Sometimes, an iOS application wants to access your contacts, for good but sometimes, perhaps, for bad reasons. Here is how to control which apps your iOS contacts can read. And revoke the permit if necessary.
Your contacts are encrypted both in transit and on Apple's managed servers. In other words, end-to-end encryption. Here is the Apple note that explains: “ICloud security overview.“However, it is important to consider the following from Apple:
In some cases, your iCloud data can be stored on third-party servers, such as Amazon Web Services or Google Cloud Platform, but these partners do not have the keys to decrypt your data stored on their servers.
End-to-end encryption requires that you have two-factor authentication enabled for your Apple ID. Keeping your software updated and using two-factor authentication is the most important thing you can do to maintain the security of your devices and data.
Inside the iphone
When you have logged in to your iPhone, you can see your contacts because, of course, the data is decrypted. But that is also true if it grants access to third-party applications. iOS will notify you if an application wants to access your contacts. You can, and probably should, deny access until you have determined a legitimate and urgent need.
Typical applications that request access are third-party contact managers and communication applications, such as Skype, which have an address book but do not want to duplicate what they have already created in their own contacts. In general, I suffer the inconvenience of denying access for security reasons. In addition, some games will request access, with apparent innocent intent, to help you connect better with your friends. This could also be dangerous. This is the why.
When an application accesses your contacts, keep in mind that not only are you looking at the phone numbers and addresses of your friends and family, but also, for example, the names of your doctors and any personal health information you may have placed in the Notes field. Or financial data such as credit card or account numbers. O :: panting :: passwords. Watch: “People, do not store private data in your address book."

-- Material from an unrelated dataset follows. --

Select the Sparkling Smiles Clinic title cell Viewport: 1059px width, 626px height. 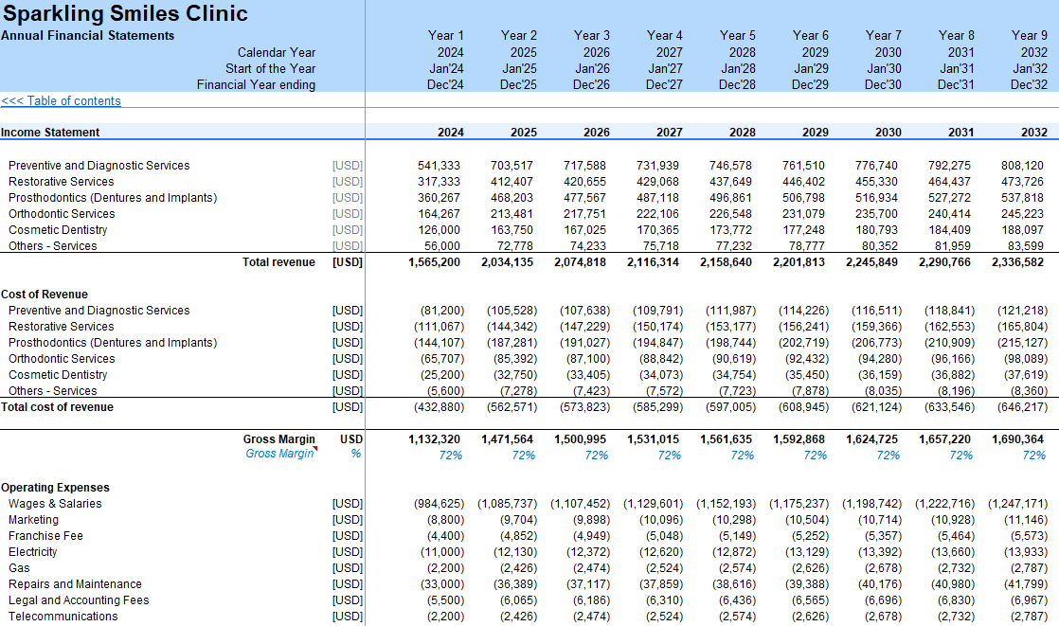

As far as I know, Apple does not have barriers or filters that block outgoing and loaded Contacts data from any application. Then, if an application can access your Contacts, you could load the entire unencrypted data file, in an instant, to your main server / developer. There is no iOS blocking, notification or alert. [There should be.]
To control access to contacts:
- Tap the iOS settings.
- Scroll down and tap Privacy.
- Tap Contacts.
There you will see a list of all the applications that have previously requested access to your contacts and the current permission status. If you see one that needs your access revoked, you can drag the slider to the off position. Denying access to third-party applications will not prevent your data from being synchronized through iCloud.
Keep in mind that if the application had previously behaved badly, there may already be a commitment.
The next time an application requests access to your contacts, my advice is to reject it immediately. Then, later, decide if you trust the application. These days, trust is hard to win.
[Note: The above security discussion also applies to your iOS Calendar, etc.]